Mistrz Gry just chillin' killin'
Liczba postów : 183 Data dołączenia : 28/09/2013
| Temat: POSZUKIWANIA Sob Wrz 28, 2013 9:28 pm | |
| Szukasz brata, z którym podróżowałeś? A może tego grubego sąsiada z siedzenia obok, rozpychającego się całą podróż? Wpadła Ci w oko stewardessa podająca drinki i potem widziałeś tylko jej połamane nogi? A może na pokładzie samolotu była cała Twoja rodzina? |
|
Astrid Brathford
Wiek : 24 Zawód : pielęgniarka Liczba postów : 12 Data dołączenia : 12/10/2013
Ekwipunek : -
| Temat: Re: POSZUKIWANIA Nie Paź 13, 2013 4:56 pm | |
| Dla Astrid szukam męża. Świeżo upieczonego małżonka, z którym wybrała się w podróż do Los Angeles, aby mógł poznać jedyną ważną dla niej osobę. Kilka cytatów o nim: - Cytat :
- Wreszcie poznała na praktykach przemiłego mężczyznę, który nie wiedzieć kiedy, stał się dla niej najważniejszą osobą, którą miała przy sobie. Nie umiała tego stwierdzić, ale kiedy tak się dłużej zastanawiała, wydawało jej się nawet, że coś do niego czuje, dlatego pomimo targających nią sprzecznych emocji i chęci ucieczki zgodziła się na jego propozycję małżeństwa. Zawsze bardziej traktowała go jak najlepszego przyjaciela, nie przyjmowała do wiadomości, że mogłaby go stracić, więc zwyczajnie nie mogła odmówić, nawet jeśli nie chciała zobowiązywać się do tak długotrwałych obietnic.
- Cytat :
- Nie czuła w brzuchu żadnych motylków, wydawało jej się nawet, że to co czuła do chłopaka, nie można było nawet nazwać zauroczeniem.
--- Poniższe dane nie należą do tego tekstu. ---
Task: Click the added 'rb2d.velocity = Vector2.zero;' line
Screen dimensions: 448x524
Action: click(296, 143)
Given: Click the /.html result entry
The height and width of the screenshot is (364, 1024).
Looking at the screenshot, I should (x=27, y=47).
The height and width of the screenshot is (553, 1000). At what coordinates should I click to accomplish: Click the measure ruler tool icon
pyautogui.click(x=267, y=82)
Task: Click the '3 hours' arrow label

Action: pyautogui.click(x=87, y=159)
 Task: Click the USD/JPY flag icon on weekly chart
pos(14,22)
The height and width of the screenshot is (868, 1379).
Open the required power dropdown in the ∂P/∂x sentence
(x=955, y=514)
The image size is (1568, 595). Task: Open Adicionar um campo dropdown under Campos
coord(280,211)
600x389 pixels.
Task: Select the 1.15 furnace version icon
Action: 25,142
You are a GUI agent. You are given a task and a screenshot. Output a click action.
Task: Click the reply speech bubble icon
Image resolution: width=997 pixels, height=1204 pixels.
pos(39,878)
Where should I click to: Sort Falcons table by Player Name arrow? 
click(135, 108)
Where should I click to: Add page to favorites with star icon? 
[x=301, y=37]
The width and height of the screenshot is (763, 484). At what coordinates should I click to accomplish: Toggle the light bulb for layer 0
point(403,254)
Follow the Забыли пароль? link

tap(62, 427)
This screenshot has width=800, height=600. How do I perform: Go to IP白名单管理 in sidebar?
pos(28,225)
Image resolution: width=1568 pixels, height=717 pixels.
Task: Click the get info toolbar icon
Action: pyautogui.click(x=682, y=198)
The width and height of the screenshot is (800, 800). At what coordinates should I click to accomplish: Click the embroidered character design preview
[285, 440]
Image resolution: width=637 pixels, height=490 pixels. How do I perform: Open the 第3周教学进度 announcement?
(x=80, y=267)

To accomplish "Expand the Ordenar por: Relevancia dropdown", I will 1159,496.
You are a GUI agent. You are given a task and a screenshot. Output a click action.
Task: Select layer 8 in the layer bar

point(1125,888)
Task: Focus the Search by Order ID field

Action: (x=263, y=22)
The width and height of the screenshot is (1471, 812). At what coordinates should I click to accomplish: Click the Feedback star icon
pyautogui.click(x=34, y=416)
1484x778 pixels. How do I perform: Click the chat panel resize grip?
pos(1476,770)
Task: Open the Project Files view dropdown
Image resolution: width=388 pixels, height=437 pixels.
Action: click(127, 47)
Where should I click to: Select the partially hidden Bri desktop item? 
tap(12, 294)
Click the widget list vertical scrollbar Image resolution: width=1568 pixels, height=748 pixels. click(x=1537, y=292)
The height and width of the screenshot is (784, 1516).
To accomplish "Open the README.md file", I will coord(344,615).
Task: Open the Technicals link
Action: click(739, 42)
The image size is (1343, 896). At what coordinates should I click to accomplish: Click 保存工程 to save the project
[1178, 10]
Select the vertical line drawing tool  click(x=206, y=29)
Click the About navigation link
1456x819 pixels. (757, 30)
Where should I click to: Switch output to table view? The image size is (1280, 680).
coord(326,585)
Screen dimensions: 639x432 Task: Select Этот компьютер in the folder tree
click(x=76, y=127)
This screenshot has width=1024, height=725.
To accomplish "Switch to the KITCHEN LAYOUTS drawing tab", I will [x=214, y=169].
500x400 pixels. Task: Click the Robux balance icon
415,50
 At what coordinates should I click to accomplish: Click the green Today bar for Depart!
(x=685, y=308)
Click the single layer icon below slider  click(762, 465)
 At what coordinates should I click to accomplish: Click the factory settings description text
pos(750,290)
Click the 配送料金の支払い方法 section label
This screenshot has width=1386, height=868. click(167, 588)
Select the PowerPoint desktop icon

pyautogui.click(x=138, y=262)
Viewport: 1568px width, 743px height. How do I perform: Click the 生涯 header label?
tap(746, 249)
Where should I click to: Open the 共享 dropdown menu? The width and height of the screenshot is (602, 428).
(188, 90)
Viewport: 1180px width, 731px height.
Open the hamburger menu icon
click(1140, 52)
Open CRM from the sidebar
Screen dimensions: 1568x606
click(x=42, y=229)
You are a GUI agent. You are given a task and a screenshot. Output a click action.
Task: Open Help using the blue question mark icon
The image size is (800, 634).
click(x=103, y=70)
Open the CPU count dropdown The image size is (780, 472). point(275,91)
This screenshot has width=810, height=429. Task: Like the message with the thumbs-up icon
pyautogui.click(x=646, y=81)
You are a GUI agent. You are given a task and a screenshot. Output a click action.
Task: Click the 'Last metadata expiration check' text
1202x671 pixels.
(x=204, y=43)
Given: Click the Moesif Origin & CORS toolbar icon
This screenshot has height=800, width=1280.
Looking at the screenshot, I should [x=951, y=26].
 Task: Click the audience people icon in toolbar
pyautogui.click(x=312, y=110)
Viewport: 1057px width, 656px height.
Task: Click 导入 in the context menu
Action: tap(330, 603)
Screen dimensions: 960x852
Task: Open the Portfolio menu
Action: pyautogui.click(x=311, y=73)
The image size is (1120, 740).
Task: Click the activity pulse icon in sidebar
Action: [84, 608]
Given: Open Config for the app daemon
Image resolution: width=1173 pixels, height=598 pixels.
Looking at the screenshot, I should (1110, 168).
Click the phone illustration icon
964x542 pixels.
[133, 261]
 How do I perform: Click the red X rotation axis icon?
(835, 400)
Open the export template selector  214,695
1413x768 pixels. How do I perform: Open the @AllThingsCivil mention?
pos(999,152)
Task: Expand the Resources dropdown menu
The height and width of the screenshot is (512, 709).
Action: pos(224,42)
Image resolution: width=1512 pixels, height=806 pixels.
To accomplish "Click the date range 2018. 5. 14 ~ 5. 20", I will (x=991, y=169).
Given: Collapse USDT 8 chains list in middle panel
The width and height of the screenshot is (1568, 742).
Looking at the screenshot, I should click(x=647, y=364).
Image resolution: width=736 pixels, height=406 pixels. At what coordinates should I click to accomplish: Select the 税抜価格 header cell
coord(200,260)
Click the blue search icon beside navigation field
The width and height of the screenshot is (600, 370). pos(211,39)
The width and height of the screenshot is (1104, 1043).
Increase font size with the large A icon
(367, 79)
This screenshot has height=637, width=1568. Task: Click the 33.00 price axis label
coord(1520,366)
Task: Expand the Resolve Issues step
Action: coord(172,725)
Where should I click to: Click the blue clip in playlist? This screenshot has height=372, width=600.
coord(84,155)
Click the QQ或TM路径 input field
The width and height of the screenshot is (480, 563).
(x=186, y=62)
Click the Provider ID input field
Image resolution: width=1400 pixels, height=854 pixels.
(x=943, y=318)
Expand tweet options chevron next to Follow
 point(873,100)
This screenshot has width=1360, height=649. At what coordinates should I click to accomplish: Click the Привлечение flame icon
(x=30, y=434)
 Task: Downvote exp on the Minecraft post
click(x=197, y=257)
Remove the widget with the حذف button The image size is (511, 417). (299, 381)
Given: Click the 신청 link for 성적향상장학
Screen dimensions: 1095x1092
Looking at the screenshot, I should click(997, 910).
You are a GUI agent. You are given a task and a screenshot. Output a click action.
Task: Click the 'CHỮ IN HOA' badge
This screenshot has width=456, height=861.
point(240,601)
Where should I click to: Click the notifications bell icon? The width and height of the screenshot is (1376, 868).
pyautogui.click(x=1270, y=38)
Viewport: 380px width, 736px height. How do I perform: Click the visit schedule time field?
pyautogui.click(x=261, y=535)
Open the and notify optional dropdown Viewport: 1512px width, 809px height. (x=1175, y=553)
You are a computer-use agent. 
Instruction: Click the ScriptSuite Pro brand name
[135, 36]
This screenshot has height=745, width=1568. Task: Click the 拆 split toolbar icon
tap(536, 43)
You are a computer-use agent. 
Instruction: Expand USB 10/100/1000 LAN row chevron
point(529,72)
Po prostu był dla niej wazny, ot co. Nie potrafiła sobie wyobrazić życia bez niego, zupełnie jak bez którejś części ciała. Myśl, że mogłaby któregoś dnia obudzić się w pustym łóżku, zdając sobie sprawę, że nie ma obok niej nikogo, komu by na niej zależało, przerażał ją bardziej niż myśl, że być możne spędzi resztę swoich dni z kimś kogo nawet nie kocha. Powtarzała sobie uparcie, że to że nie darzy go uczuciem teraz, nie znaczy że nie zmieni się to w przyszłości.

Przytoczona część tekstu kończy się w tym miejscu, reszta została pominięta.